En unos pocos casos los hackers sólo mostraron que los vacíos en las defensas del servidor y de la red no estaban cubiertos pero, en muchos otros, la información corporativa y personal quedó a la vista de todo el mundo, con la posibilidad de descargarla y de utilizarla. En el caso del ataque contra la Policía del Estado de Arizona, se pudo demostrar que su actividad puso en peligro incluso la propia vida de los agentes.

Luego la cuestión es la siguiente: ¿qué han hecho los hackers por nosotros? Bien pensado, nos han enseñado algunas desagradables lecciones.

Teniendo en cuenta lo difícil que es averiguar, por la falta de información detallada, cómo se perpetraron esas intrusiones, las herramientas y las técnicas desplegadas por Lulz Security, además de otros muchos grupos de hacking, eran relativamente sencillas. Los ataques distribuidos de negación de servicios (DDoS) derribaron websites de alto nivel, uno de los hackers aseguró tener el control de un botnet que pudo haber terminado con esta historia. La inyección de ataques SQL fue la técnica elegida para el robo de información. También existe una fundada sospecha de que, al menos en un caso, hubo sujetos involucrados más en la filtración que en el robo directo de información.

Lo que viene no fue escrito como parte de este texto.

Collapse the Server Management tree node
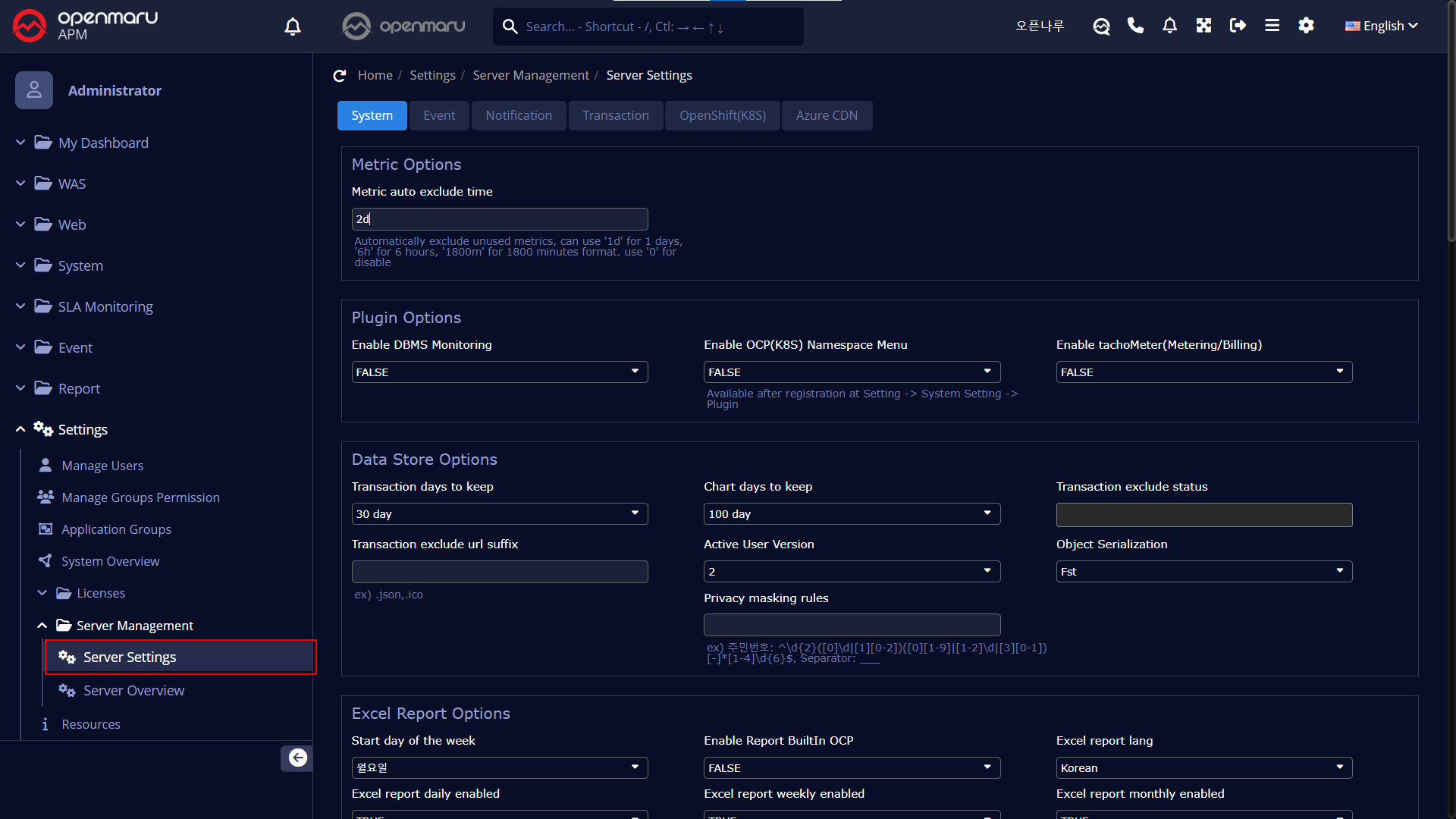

Las herramientas existen, y las mejores prácticas que permiten a las compañías superar, mitigar, o, simplemente, evitar estas amenazas también. La lástima es que han estado desplegadas de forma deplorable. En el caso del robo de información de las bases de datos corporativas debemos comenzar con una estrategia y una implementación. Nunca se deben almacenar datos sensibles en un simple texto; una sólida encriptación podría haber evitado gran parte de este desastre. Asimismo, se aconseja comprobar regularmente las bases de datos, servidores y plataformas de aplicación, tanto desde dentro como desde fuera. Utilizar una autentificación robusta si sólo se está sirviendo a un número limitado de gente o si los datos que se están manejando son particularmente sensibles; evitar las cookies, que pueden servir de guías para una sesión de hacking; o comprobar los límites de entrada de datos ayuda a eliminar la sobrecarga del buffer y la inyección de ataques SQL, son otras de las cosas a tener en cuenta. A esto se suma también el hecho de proporcionar acceso a la información cuando se necesite y siempre con los menores privilegios de acceso. Nunca se debe facilitar información de error detallada en los navegadores; no se debe esperar que los clientes sean quienes depuren su aplicación, por lo tanto no tiene sentido proporcionarles esa información incluida en el mensaje de error. Rik Ferguson Trend Micro



Por su parte, las compañías deberían empezar a invertir también en tecnologías que vayan más allá de las tradicionales capas de firewalls, IPSs, servidores, hosts...en las que hemos confiado históricamente. Idealmente, la seguridad debería correr en un entorno diferente al del propio dispositivo o activo que estamos asegurando. Debería prestarse más atención a la actividad de red interna desde la perspectiva de descubrir conductas anómalas como la filtración de grandes cantidades de datos o un sistema dedicado utilizado para indagar en profundidad en la red. La tarea final de cualquier hacker es siempre limpiar registros, así como el rastro de la actividad del sistema comprometido para evitar su detección. Si la seguridad corre en un contexto diferente haremos esta tarea mucho más complicada.

Finalmente, debemos cambiar la construcción de sistemas de seguridad de fuera hacia dentro dejando “la parte crítica interior” en el corazón de nuestra red; cada servidor, cada simple dato, se beneficiaría de su propio perímetro de seguridad y el modelo de seguridad por capas se construiría dentro de ello.